Page 63 of Bitten By Death


Font Size:

“Okay, you’re a god. The god of death.” I repeated that in my head a couple more times and tried to maintain eye contact. “Your brother, is he a god?” I asked slowly. “And Bianca?”

Grim nodded.

I blanched. “Timothy?”

He nodded a second time.

“Your ex?” When had my voice gotten so quiet?

Grim fixed me with that penetrating stare. There was no need for him to nod again. I got the picture. I was in the midst of literal gods. My pea-sized brain was likely to explode if I thought too hard about it, so I silently named the Kardashians to keep from melting down.

A god. A god? Sure. It checked out. Because right now, I was one thousand percent convinced Grim was a sex god.

Every cell of my body vibrated in awareness at being near the half-naked master of death. Excuse me, god of death.

The suspicions I’d had about what he was hiding under those suits were confirmed. He had lickable, cut abs, and the most perfect, muscled arms. A tattoo covered his left shoulder and dipped down over his bicep. It was a skull in a pharaoh’s headdress. His torso V-eed down into what remained of his pants, which rode dangerously low on his hips. Grim’s state of undress didn’t help my processing abilities one bit.

And Jenkins accidently pulled the drool lever. I bit my lip to keep it at bay.

“Your brother called you Anu,” I said, sucking back saliva and trying to make sense of it all. It was the pieces to a story I’d once heard but couldn’t remember.

Grim pressed a hand on the door jamb over my head, leaning in close. Chlorine and Grim’s masculine scent invaded my space. “I am the god of the dead, also known as Anubis.”

“The Egyptian god,” I whispered. Things snapped into place. How had I not seen it before? His reapers were jackals. The form he’d taken by the pool resembled a giant, monstrous jackal. Hell, even his décor screamed a blend of modern and ancient Egyptian. The antechamber was something right out of a Mummy movie. The guy lived in a literal pyramid. How had I missed it?

I mean, you were turned into a vampire and forgot your own name. Maybe you get a break for not recognizing ancient mythology come to life.

Digesting the idea I was running around town with Death had already been a huge leap. I liked to think I handled that news shockingly well. But information was piling on in layers and I was struggling to keep up.

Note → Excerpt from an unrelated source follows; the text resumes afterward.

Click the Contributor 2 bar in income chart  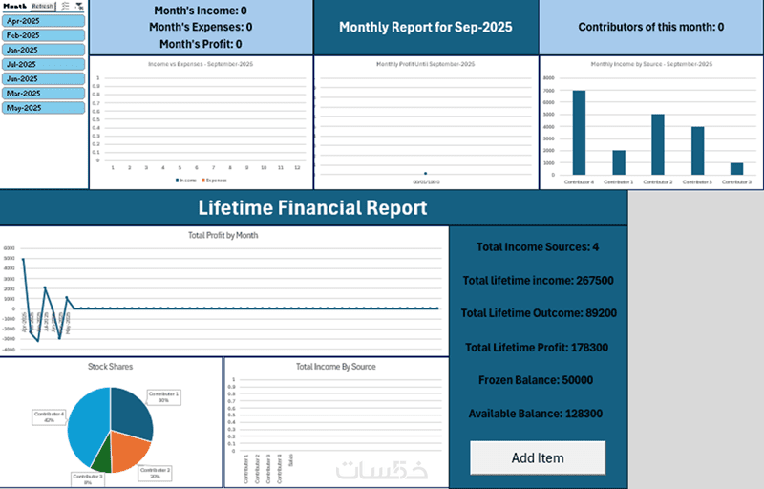[x=658, y=144]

Despite the newfound revelation, a hundred more questions swirled around me. Any other person probably would have thought through their questions to pick out the most pertinent ones, but I blurted the first one that came to mind.

“What are you doing out of Egypt?”

Grim’s dark, brooding expression gave way to surprise as he dropped his arm and straightened. “That’s your first question?” Just like that, the edge of his beast melted away, and Grim was somewhere in between the wild and the restrained.

Oh blood clots. That was the dumbest first question. Why couldn’t I have asked something else. But now that I’d asked it, I couldn’t think of anything else.

He stepped back. “As the world has expanded, the gods have spread far and wide, spending a great deal of time on different parts of the globe.”

“Is that why Bianca more resembles a barbie than an Egyptian?” I asked.

Grim pulled on the ends of the towel around his neck, causing his arms to flex. My stomach leapt then dropped in a fantastic somersault. All my parts screamed yay, while throwing their arms in the air as if at a concert, screaming for an encore. Again, I became incredibly aware I was wearing nothing but a bikini. My hair dripped on his carpet.

Focus. You are in way over your head without layering in the intense fiery attraction you feel toward him.

“Because,” Grim explained, “Bianca spent centuries in Europe and the Netherlands. We adapt to our environment over time, which includes our appearance and names.”

I shot him a suspicious look. “So you chose an Italian gangster name because you hung out with the mob for a long time?”

His brows drew together.

Maybe not.

I needed to ask better questions. “Why don’t gods like sekhors? You said immortality corrupts absolutely. If the gods are also immortal, then why is it okay for you to live forever, but not for me?” First came pride, followed by indignance once I realized how good my question was. I stuck my hands on my hips.

Grim’s fingers flexed around the towel. “It is exactly as I told you. Humanity can be corrupted. As gods, we never had humanity to begin with.”

I pointed a finger at him. “Aha! You are the one who is soulless, then.”